The service provider’s shared service centres

Quite naturally, most service providers see great benefits in setting up their own shared service centres (SSCs) where, for example, the business processes or IT functions of a number of clients can be handled under one roof. Clearly in this way the provider can maximize the economies of scale.

At first sight this concept has a lot going for it. A service provider setting up an SSC, for, say, finance would be able to keep adding to the list of organizations it was servicing from one location. In theory, therefore, this growth alone would go a long way to ensuring that the systems were being updated on a regular basis and that the latest technology was being used. It would also mean that design and implementation errors from the last project could be corrected more quickly than in the normal single function site.

Major providers like Accenture have in the past announced that they were setting up large SSCs in some central location from where they hoped to ’house’ the services for new and unspecified clients.

Some providers have achieved a significant measure of success in promoting SSCs of this type, but for the most part clients are initially wary of such arrangements. The smaller client will start off by assuming that the larger clients will get an unfair share of the service. Against that the larger client imagines that if his or her service accounts for 50 per cent of the total, but there are five other clients – then they will get less service than they deserve and need.

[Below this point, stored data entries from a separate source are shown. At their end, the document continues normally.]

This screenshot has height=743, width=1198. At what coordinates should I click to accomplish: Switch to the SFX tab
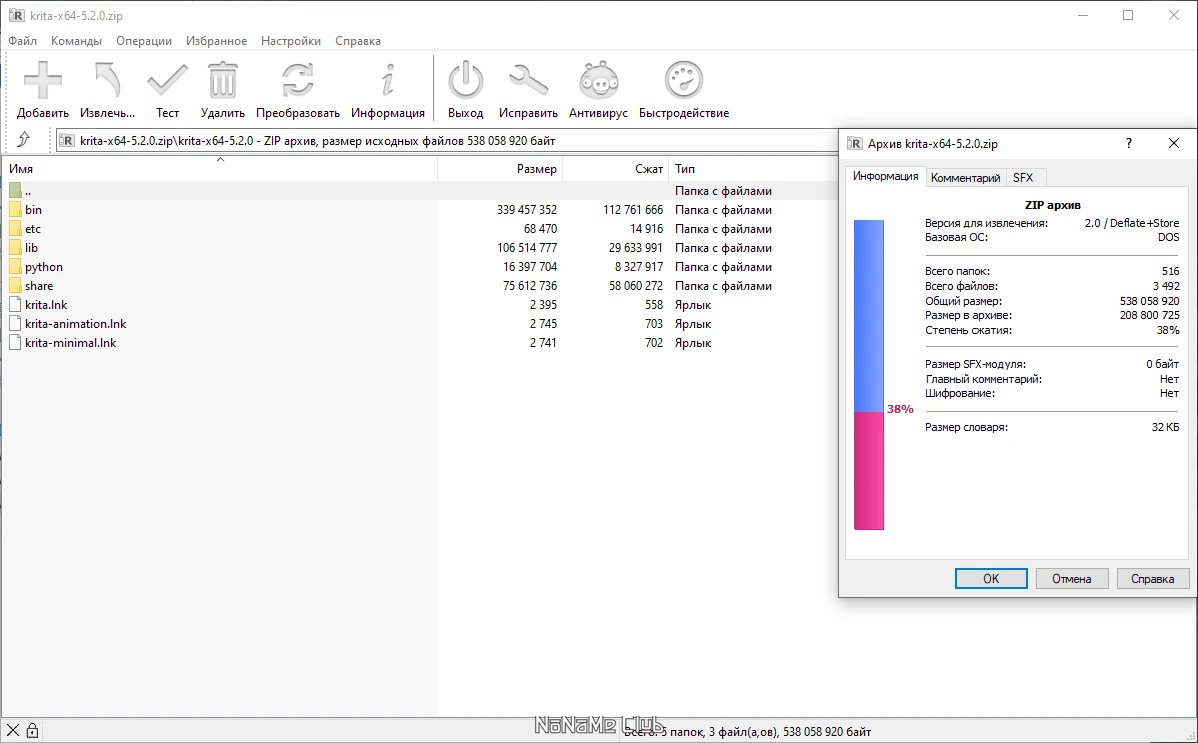pyautogui.click(x=1023, y=178)
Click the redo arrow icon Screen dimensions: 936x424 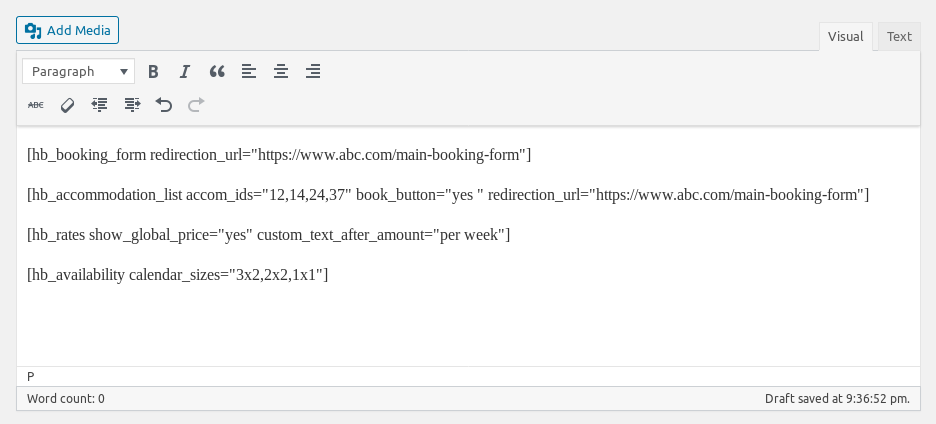click(196, 104)
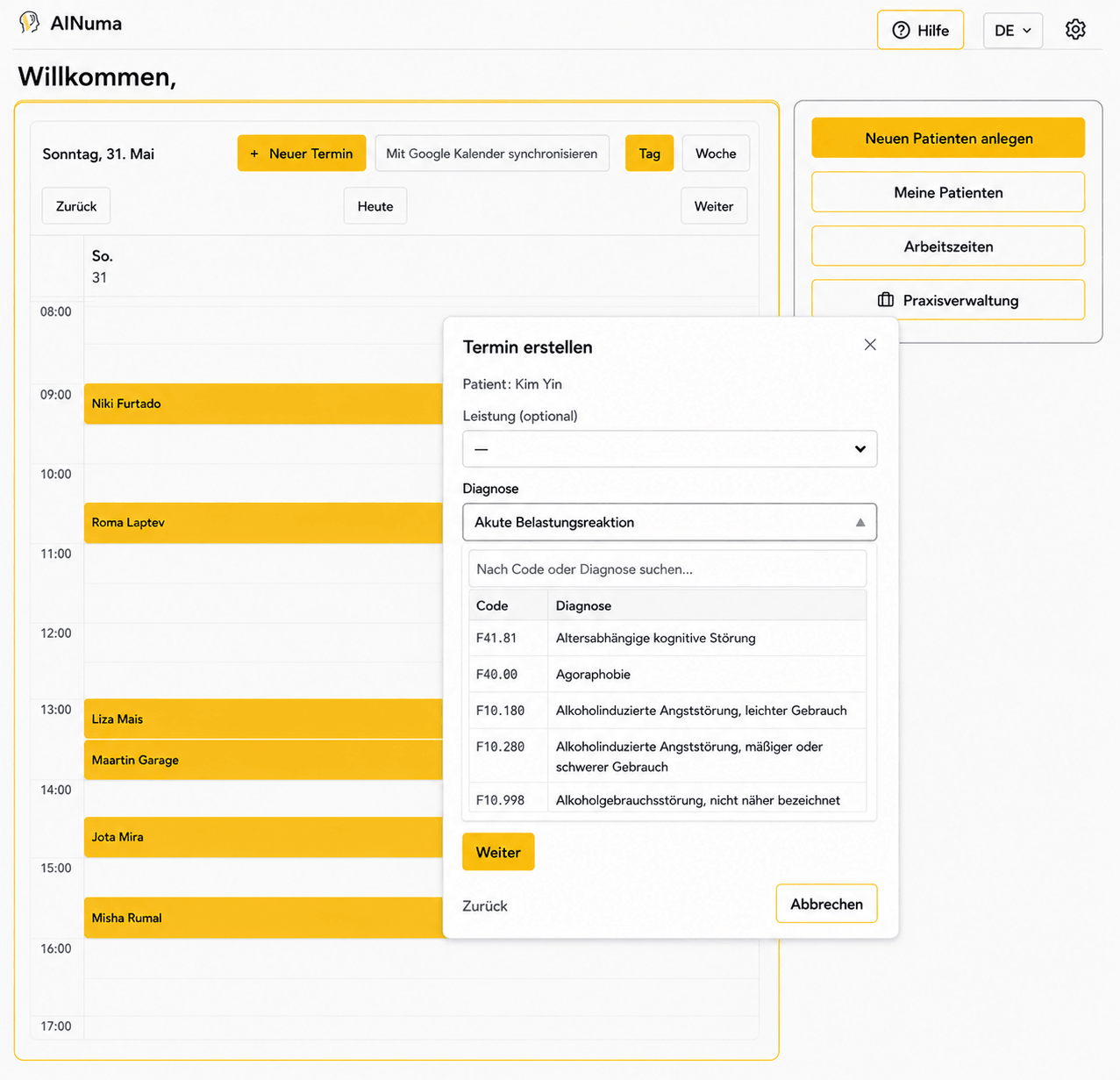Click the AINuma head logo
The height and width of the screenshot is (1080, 1120).
[x=29, y=23]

Competing providers sometimes put an outsourcing service provider who wants to take the service away to another part of the country or to a different country, at a considerable disadvantage. This happens most often when providers who do not have their own SSC decide to stress the importance of the new outsourced facility being within walking distance of existing facilities.

The provider-owned SSC is likely to play a growing part in outsourcing in the years ahead. Major clients will often want to stipulate the exact location where the service will be delivered, but in most instances the provider will still be free to extend the business done in the SSCs by taking the work of smaller clients into the premises. For many of the BPO deals in existence the outsourcing only makes sense (at least from the service provider’s point of view) if multiple arrangements can be brought together under one roof.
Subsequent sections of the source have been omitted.